The county put the brakes on the funding, and now Horn wants to redirect it to help support a book called “Changed: Making Sense of Your Own or a Loved One’s Abortion Experience.” The book views abortion from a distinctly negative perspective, saying it’s a “tragic truth” that “abortion changes you.”

• Finally, the general manager at San Diego’s Hard Rock Hotel complains to the LAT that revenue from in-room hotel entertainment — such as adult on-demand movies — has dried up. “It’s nonexistent,” he says.

How will hotels make up the income? I, for one, will not pay $25 for a Snickers bar in the mini bar. Unless I’m really hungry.

•••

What We Learned This Week:

Not Quite Fireproof: You might assume firefighters would get the big-ticket resources they wanted after the devastating and deadly 2007 fires. Nope. They say that hasn’t happened.

True and Misleading: Those are our Fact Check verdicts on the mayor’s budget numbers and claims by the county pension agency.
_____
Set exercise: Please copy everything in the San Diego news roundup from "What We Learned" down to "county pension agency.", putting "fire crews" wherever "firefighters" appears.

Extracted information:
_____
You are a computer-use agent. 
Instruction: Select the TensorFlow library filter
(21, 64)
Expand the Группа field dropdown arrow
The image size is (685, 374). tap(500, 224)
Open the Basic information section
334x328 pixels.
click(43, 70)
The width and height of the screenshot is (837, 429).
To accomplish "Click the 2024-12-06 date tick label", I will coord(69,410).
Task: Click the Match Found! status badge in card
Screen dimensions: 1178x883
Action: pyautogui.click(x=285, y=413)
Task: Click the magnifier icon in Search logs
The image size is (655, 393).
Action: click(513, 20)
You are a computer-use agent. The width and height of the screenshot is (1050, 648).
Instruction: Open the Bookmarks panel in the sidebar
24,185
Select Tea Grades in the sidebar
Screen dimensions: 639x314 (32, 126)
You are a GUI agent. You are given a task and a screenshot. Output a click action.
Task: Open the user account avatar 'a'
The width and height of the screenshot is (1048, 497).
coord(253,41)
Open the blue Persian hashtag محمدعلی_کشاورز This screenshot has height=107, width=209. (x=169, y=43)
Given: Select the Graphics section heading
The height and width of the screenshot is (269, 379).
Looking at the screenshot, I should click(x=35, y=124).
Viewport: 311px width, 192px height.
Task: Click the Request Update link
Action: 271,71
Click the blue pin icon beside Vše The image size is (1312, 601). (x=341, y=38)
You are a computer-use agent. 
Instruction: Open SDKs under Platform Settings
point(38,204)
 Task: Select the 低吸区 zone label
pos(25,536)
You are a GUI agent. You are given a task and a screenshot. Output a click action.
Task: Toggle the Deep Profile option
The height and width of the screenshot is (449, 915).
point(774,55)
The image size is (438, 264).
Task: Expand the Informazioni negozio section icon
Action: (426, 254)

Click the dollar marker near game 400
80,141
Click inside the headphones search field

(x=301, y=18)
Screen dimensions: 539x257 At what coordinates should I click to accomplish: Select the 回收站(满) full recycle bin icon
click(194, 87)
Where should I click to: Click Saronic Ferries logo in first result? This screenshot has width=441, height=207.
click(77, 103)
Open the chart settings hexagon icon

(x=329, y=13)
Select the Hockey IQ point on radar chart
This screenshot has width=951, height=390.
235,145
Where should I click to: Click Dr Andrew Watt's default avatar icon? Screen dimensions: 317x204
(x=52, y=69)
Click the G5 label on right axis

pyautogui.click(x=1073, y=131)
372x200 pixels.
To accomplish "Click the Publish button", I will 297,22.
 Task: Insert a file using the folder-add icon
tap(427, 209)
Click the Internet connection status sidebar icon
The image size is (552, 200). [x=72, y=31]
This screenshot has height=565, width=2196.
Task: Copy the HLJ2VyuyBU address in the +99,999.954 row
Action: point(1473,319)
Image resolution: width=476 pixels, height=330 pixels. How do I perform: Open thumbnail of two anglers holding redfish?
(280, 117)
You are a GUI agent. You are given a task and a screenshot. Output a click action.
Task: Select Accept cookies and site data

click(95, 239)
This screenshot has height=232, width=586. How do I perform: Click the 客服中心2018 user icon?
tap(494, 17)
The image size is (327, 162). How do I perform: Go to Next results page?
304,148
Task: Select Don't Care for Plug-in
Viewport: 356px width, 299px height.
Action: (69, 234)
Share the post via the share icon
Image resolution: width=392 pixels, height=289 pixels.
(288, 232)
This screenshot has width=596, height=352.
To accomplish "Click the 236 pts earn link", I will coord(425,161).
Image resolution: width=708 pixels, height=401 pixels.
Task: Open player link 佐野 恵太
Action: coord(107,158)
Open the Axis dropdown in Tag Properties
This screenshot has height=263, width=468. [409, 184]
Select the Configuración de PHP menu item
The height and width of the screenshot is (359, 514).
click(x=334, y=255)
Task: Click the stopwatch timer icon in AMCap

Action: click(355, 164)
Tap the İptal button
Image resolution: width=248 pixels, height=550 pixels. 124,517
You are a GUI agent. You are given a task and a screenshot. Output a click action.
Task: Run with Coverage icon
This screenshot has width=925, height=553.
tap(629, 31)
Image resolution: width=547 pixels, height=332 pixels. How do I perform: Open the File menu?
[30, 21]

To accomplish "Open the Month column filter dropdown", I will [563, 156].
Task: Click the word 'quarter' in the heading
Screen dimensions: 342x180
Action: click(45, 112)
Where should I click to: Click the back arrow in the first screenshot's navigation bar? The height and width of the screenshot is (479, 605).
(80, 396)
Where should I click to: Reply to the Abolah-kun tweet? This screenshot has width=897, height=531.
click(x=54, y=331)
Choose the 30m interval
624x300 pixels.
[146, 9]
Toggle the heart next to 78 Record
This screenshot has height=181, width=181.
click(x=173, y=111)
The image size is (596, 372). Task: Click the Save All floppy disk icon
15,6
_____
Response to the task:
What We Learned This Week:

Not Quite Fireproof: You might assume fire crews would get the big-ticket resources they wanted after the devastating and deadly 2007 fires. Nope. They say that hasn’t happened.

True and Misleading: Those are our Fact Check verdicts on the mayor’s budget numbers and claims by the county pension agency.